Even now the Black community holds the memory of similar events against their chest as a reminder of what possible dangers hide within the practices of medicine, both young and old.
Dr. Marie-Ange Sainvilus is a Black Obstetrics & Gynecology (OB-GYN) specialist in Marion, Illinois. Sainvilus is an SIU School of Medicine alumnus who started her residency in 1997 and she has been working in OB-GYN ever since.
Much of the current practice of gynecology is built upon experimentation on enslaved Black women. This history and the continued medical racism and malpractice Black people continually face has built a mistrust between the Black community and medical healthcare.

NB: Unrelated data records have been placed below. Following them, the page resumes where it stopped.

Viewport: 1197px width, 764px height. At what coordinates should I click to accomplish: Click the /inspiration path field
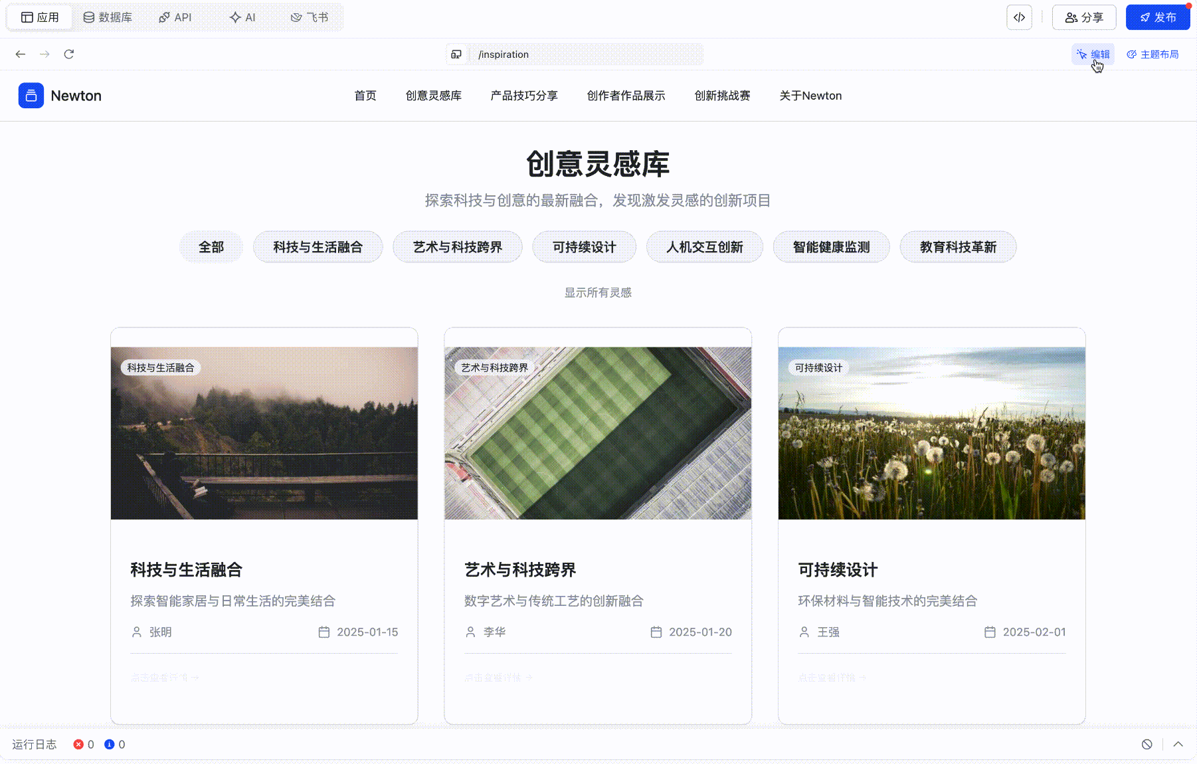point(585,54)
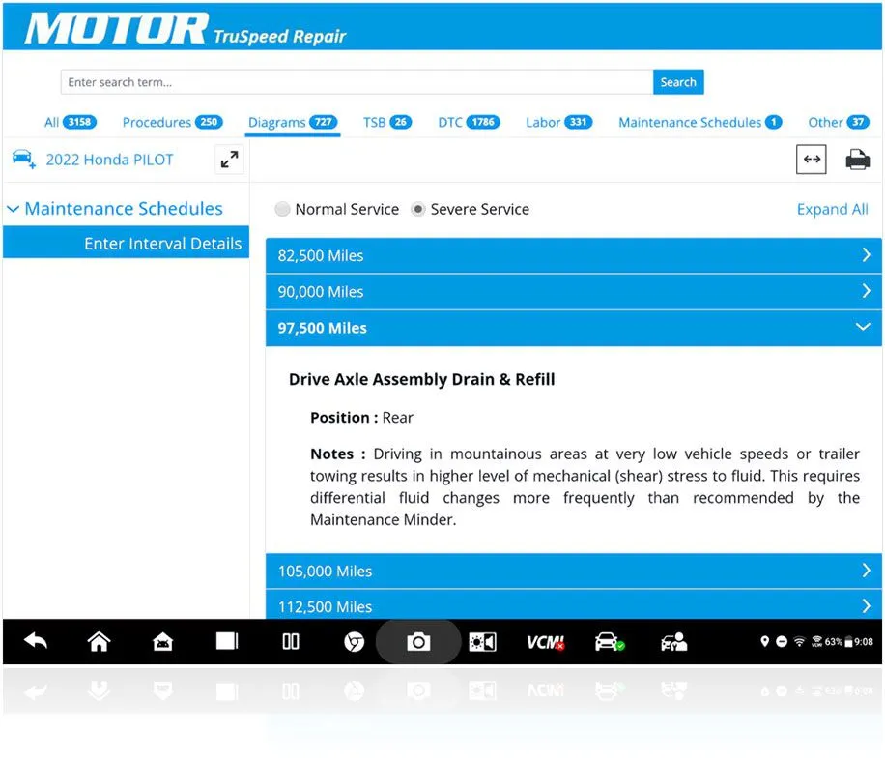
Task: Select the Severe Service radio button
Action: click(x=419, y=209)
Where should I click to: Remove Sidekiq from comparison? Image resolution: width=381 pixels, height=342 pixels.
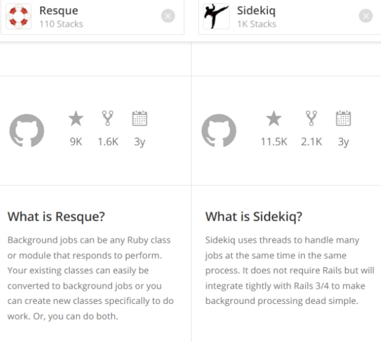point(366,16)
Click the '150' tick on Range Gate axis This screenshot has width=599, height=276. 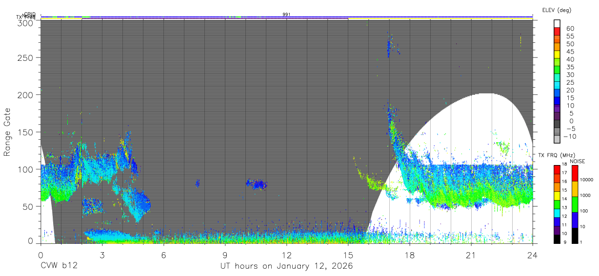tap(26, 132)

Black women seeking treatment in gynecology are constantly faced with the issue of not having their care taken seriously. Sainvilus said many of these women lose their lives before or in childbirth due to a lack of proper care.
“The most common thing right now that is happening is the maternal mortality rate due to [preeclampsia, or] pregnancy-induced hypertension,” Sainvilus said. “There are a lot of women who have preeclampsia and it is not either recognized or treated properly.”
Sainvilus said she has some personal experience of a doctor ignoring signs of preeclampsia with her niece who was going through her first pregnancy with twins at the age of 39. Everything was going fine with her pregnancy. At around 36 weeks of pregnancy, her blood pressure shot up and she had to go into the hospital to be monitored.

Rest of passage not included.